Interestingly, a positive correlation was observed between total rehabilitation time during the first postoperative week and length of hospital stay in the univariable regression analysis. This may be because the total rehabilitation time was longer in severely ill patients who were in high need of rehabilitation. However, the multivariable linear regression analysis adjusted for variables, including illness severity, revealed no association between total rehabilitation time and length of hospital stay. Furthermore, to adjust for differences in the total rehabilitation time among the participants, we applied the percentage of mobilization training time instead of the mobilization training time in another multivariable regression analysis, which confirmed that a larger percentage of mobilization training was associated with a shorter hospital stay.

Considering the findings that increasing mobilization training time during the first postoperative week had a significant impact on the length of hospital stay, even in postoperative patients admitted to the ICU with short mobilization training time, this study emphasizes the importance of increasing mobilization training time during the early postoperative period, even in patients with relatively mild comorbidities in the postoperative ICU. Therefore, this study showed that, in postoperative patients admitted to the ICU who underwent elective surgery, it is more important to increase the mobilization training time and mobilization time percentage as much as possible, including outside of rehabilitation, rather than increasing the rehabilitation time during the first postoperative week to shorten the length of hospital stay.

This study has some potential limitations. First, patients were recruited from a single-centre registry. Therefore, the results may not be generalizable to groups with dissimilar demographic characteristics.
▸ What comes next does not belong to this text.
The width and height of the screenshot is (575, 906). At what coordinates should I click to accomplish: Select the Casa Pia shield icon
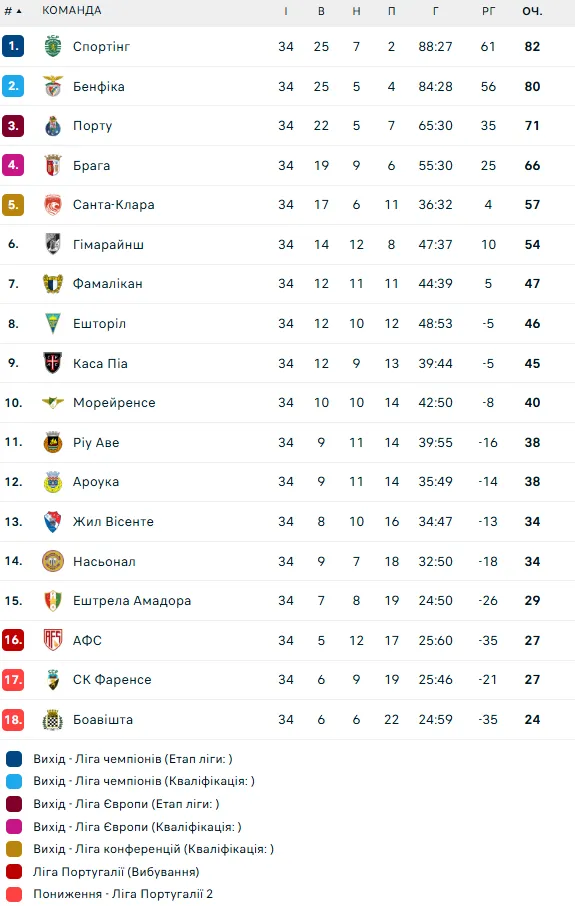53,363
Furthermore, the results of mobilization training time during the first postoperative week excluded mobilization time outside of rehabilitation. Previous studies have reported that the length of hospital stay increased in postoperative gastrointestinal surgery patients with decreased frequency of postoperative walking (25). In the present study, patients stood up on average on the 3rd postoperative day and began walking on the 6th postoperative day. Patients were also considered to have been using a wheelchair and walking outside of rehabilitation during the first postoperative week, and the time of mobilization, including sitting and walking outside of rehabilitation, may be related to the length of hospital stay. Therefore, in the future, it will be necessary to clarify the relationship between the total amount of activity, including mobilization time outside of rehabilitation, and the length of hospital stay in postoperative patients admitted to the ICU who have undergone elective surgery. Nevertheless, the results of this study provided new findings that mobilization training time during the early postoperative period could be associated with the length of hospital stay for postoperative patients admitted to the ICU.

In conclusion, this study showed that mobilization training time during the first postoperative week is an independent factor associated with the length of hospital stay and significantly impacts the length of hospital stay in postoperative patients in the ICU who undergo elective surgery.